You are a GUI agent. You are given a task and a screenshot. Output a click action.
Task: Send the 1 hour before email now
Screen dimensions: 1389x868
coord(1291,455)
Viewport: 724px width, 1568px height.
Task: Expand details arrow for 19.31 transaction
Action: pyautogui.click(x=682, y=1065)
========
What you have to do: Retype all of the records above, keeping them identical.

Result:
You are a GUI agent. You are given a task and a screenshot. Output a click action.
Task: Send the 1 hour before email now
Screen dimensions: 1389x868
coord(1291,455)
Viewport: 724px width, 1568px height.
Task: Expand details arrow for 19.31 transaction
Action: pyautogui.click(x=682, y=1065)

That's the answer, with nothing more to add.